Hydrogen is not a drop-in fuel—it can’t be burned by existing engines—and can’t travel in oil (or natural gas) pipelines because it requires special steel that won’t become brittle and crack or fissure.

Natural gas is not a drop-in fuel, though natural gas can be delivered by natural gas pipelines to service stations and turned into compressed natural gas (CNG) to power trucks set up with special tanks and engines. Liquefied natural gas (LNG) needs to be delivered by truck. Methanol or dimethyl ether made from natural gas requires too many fueling and vehicle infrastructure investments.

Next Stop: Service Stations

A new LNG station can cost up to $2 million, and there are only 73 public and 38 private LNG stations in the U.S. A new CNG station costs up to $1 million. About half the 1500 CNG U.S. stations service private fleets of buses, garbage trucks, and delivery vans.

Adding E15 (15 % ethanol, 85 % gasoline), E85, or biodiesel can cost $100,000–$200,000 (underground tanks and pumps need to be replaced), too much for mostly Mom and Pop operations, where more profits are made from junk food than fuel.

This is why E15, biodiesel, hydrogen, CNG, and LNG are sold at less than 1 % of service stations and E85 at less than 3 % of them.

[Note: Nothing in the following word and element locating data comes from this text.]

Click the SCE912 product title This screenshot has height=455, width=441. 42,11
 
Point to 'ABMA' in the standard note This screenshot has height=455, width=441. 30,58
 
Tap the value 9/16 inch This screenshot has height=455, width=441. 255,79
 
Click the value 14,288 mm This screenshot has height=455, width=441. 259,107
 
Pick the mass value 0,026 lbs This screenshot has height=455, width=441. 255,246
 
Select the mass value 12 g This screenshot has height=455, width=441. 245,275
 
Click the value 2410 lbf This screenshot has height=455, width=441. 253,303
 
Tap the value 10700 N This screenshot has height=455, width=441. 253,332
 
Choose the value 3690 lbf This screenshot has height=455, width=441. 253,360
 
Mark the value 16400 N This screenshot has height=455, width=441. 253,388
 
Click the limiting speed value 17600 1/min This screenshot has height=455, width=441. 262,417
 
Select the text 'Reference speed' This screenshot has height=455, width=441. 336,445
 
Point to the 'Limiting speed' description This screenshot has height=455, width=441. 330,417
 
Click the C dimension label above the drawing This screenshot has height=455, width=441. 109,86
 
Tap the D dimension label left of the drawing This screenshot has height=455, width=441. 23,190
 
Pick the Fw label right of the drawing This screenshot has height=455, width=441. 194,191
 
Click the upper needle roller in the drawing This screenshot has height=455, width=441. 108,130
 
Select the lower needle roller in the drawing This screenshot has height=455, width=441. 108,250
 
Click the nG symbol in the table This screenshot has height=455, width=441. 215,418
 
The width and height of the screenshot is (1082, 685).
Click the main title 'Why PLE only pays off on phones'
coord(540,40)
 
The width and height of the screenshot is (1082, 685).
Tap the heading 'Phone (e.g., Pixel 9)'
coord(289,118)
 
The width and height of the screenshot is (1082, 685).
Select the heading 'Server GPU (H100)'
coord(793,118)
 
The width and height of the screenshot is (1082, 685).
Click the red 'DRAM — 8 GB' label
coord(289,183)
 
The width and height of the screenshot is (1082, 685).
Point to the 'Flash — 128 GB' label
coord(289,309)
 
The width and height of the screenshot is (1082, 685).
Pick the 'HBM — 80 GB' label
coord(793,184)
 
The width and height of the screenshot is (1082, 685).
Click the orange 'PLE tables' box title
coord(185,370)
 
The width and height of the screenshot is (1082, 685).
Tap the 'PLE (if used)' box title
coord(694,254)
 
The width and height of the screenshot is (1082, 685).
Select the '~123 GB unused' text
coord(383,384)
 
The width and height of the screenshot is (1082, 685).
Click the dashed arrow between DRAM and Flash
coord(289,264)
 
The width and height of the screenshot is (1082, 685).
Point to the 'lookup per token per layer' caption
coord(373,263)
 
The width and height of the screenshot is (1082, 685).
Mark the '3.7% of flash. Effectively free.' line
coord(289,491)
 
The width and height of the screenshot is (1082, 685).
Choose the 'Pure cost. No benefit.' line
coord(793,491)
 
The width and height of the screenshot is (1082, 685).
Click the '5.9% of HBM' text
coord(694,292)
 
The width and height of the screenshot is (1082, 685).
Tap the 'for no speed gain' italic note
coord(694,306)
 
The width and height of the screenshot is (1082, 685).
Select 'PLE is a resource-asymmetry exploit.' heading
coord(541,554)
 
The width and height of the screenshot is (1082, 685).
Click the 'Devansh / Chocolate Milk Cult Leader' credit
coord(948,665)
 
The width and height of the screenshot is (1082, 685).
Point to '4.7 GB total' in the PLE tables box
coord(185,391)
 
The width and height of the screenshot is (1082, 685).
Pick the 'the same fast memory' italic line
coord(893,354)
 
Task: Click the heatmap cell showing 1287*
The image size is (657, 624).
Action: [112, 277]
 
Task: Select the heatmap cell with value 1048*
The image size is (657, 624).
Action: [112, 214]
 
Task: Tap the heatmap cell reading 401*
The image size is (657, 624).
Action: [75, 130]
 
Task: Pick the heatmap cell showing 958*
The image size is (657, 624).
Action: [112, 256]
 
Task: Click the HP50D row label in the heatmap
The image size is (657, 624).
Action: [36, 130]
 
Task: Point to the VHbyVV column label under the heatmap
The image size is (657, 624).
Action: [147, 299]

Nearly all heavy-duty vehicles have diesel engines, which are very fussy, and can only burn #2 diesel which is made to very exact specifications. They can’t burn gasoline, nor diesohol (diesel and ethanol), and only a small amount of biodiesel, since heavy-duty diesel engine warranties typically allow B5–B20 biodiesel at most, and biodiesel is often avoided entirely because it can shorten engine life (Borgman 2007), and gets less mileage.

Ships and aircraft are reluctant to use biodiesel, or any non-drop-in fuel, because it’s dangerous and potentially fatal if their engines fail. Railroads don’t want to risk stranding a locomotive, since few spare locomotives exist (Voegele 2011).

Cost to Create Drop-in Fuel

Even if a drop-in fuel can be created, it may be too expensive. Many energy-intensive steps are needed to turn biomass, oil sands, coal, and natural gas into drop-in fuels due to their chemical and physical properties being so different from crude oil in viscosity, lubricity, water content, flashpoint, cetane number, carbon chain length, ash content, cloud point, and other factors.

Natural gas is not a drop-in fuel, but can be converted to one in a Gas-to-Liquid (GTL) plant. These are built near locales with decades of cheap gas (NRC 2009). The $19 billion GTL plant in Qatar only produces 140,000 barrels/day with profits mainly from high-value chemicals, not fuel.

Railroads Can’t Afford to Replace Their Locomotives

As an efficient mover of freight, rail has a lot of advantages going for it. It also has an invisible disadvantage.

Trucks, airlines, and barges use highways, airways, and waterways mostly paid for by taxes and the government. Roads get 62 %, airports 13 %, and water transport 5 % of federal government transportation money. Railroads get nothing.

Railroads are privately owned and spend more capital than nearly all other businesses to maintain what they have, yet are less profitable than the average enterprise. Locomotives burn diesel and only diesel. A non-drop-in fuel would require spending $50 billion to replace 25,000 locomotives worth $2 million each, and billions more for a new distribution system. Railroads are already spending over $12 billion dollars to comply with the Rail Safety Improvement Act and meet EPA Tier 4 emissions standards. Additionally, there’s a risk that freight would shift to trucks due to time lost swapping locomotives, refueling more often, and having to charge higher rates.

Conclusion: Time Is Running Out

Finding alternative liquid fuels for military transportation will be even harder than for trucks, rail, and shipping. The U.S. Navy uses 187 types of diesel engines, 30 kinds of gas/steam turbine engines, 7,125 different motors, several types of nuclear reactors in aircraft carriers and submarines, and turbojet, turboprop, turboshaft, and turbofan engines in aircraft. Each of them needs just the right combination of energy content in both mass and volume (CNA 2009).

In an oil shock, trucks, rail, and ships need to be able to run on something else, and post fossil fuels the “something else” needs to be renewable. The next chapters look at fuel options that are already commercial or might be available within 10 years.